No. Friends connect using the public IP and port Localtonet assigns to your tunnel, the same way they'd connect to any dedicated server. They enter the address in the game's server list and hit Join. Nothing extra to install on their end.
Can I play on the same machine that runs the server?
Yes, for Valheim. Run the dedicated server in the background, then launch the game normally. To connect to your own server, use localhost:2456 in the Join Game menu instead of the public tunnel address. Palworld also supports this setup but the server is more RAM-heavy, so 16 GB is the comfortable minimum if you're playing and hosting on the same machine.
The server shows up in my dashboard but friends can't connect. What's wrong?
The most common cause is the OS firewall blocking the UDP port even though the tunnel is active. Run sudo ufw allow 2456/udp on Linux, or add an inbound UDP rule in Windows Defender Firewall. The second most common cause is the game server itself not yet fully started when the connection attempt arrives: wait for the "Game server connected" log line before sharing the address.
Will the tunnel address change every time I restart?
On the free plan, yes, the assigned port may change between agent restarts. On any paid plan, the port is persistent and stays the same indefinitely. For a regular game group where you want a stable invite link, the paid plan's ~$2/month is worth it so you set the address in your friends' server lists once.
How many players can I realistically host from home?
Valheim runs well with 5–10 players on a machine with 4 GB RAM and 4 CPU cores, consuming roughly 1–2 Mbps upload per active player. Palworld is heavier: 8 players needs around 8 GB RAM and a modern 4-core CPU. Your upload bandwidth is the real constraint: a 20 Mbps upload connection comfortably handles 10 simultaneous players on either game.
Can I run both a Valheim and a Palworld server at the same time?
Yes. Create two separate UDP tunnels in the Localtonet dashboard, one pointing at port 2456 (Valheim) and one at port 8211 (Palworld). Both tunnels run simultaneously from one agent process. Each gets its own public address.
Is leaving a tunnel running a security risk?

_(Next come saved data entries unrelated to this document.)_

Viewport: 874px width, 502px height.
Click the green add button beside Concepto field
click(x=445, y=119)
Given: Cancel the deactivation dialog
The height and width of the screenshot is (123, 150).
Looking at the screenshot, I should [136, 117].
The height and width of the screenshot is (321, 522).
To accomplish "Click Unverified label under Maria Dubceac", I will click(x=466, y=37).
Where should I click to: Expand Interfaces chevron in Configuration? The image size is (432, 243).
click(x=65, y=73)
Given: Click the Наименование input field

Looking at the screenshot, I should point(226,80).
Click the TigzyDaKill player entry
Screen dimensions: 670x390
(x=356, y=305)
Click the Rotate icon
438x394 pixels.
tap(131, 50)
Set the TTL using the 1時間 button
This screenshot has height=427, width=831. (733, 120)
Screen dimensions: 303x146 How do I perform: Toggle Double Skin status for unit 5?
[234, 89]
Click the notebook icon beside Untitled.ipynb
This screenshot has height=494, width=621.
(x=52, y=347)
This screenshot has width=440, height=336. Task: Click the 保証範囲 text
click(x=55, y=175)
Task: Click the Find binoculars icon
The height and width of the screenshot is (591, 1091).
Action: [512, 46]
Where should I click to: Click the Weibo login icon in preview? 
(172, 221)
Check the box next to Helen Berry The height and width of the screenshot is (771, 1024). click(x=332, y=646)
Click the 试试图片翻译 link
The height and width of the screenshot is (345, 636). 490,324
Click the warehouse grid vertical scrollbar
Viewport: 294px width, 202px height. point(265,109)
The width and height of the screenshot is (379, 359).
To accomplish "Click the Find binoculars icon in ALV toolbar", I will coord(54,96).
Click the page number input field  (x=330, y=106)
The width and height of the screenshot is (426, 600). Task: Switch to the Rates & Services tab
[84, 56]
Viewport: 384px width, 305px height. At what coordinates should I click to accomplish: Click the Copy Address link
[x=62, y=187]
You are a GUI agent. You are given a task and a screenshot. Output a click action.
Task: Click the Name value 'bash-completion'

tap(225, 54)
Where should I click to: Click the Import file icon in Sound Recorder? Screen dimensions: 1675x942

The tunnel exposes your game server port, not your whole machine. Anyone who finds the address can attempt to connect, but the game's own password protection handles that. For Valheim, always set a server password (Valheim requires it for dedicated servers). For Palworld, set a password in PalWorldSettings.ini using the ServerPassword field. Stop the tunnel when the server isn't in use to close the exposure entirely.
Does this work on a Raspberry Pi?
Localtonet runs on ARM and works fine on a Raspberry Pi 4 or 5. However, neither Valheim nor Palworld ship ARM-native server binaries. Valheim's server binary is x86-64 only, so you'd need to run it under an x86 emulation layer, which has a significant performance cost and isn't recommended for real play sessions. A Raspberry Pi works well as a Minecraft Bedrock or Terraria server, but Valheim and Palworld need an x86 machine.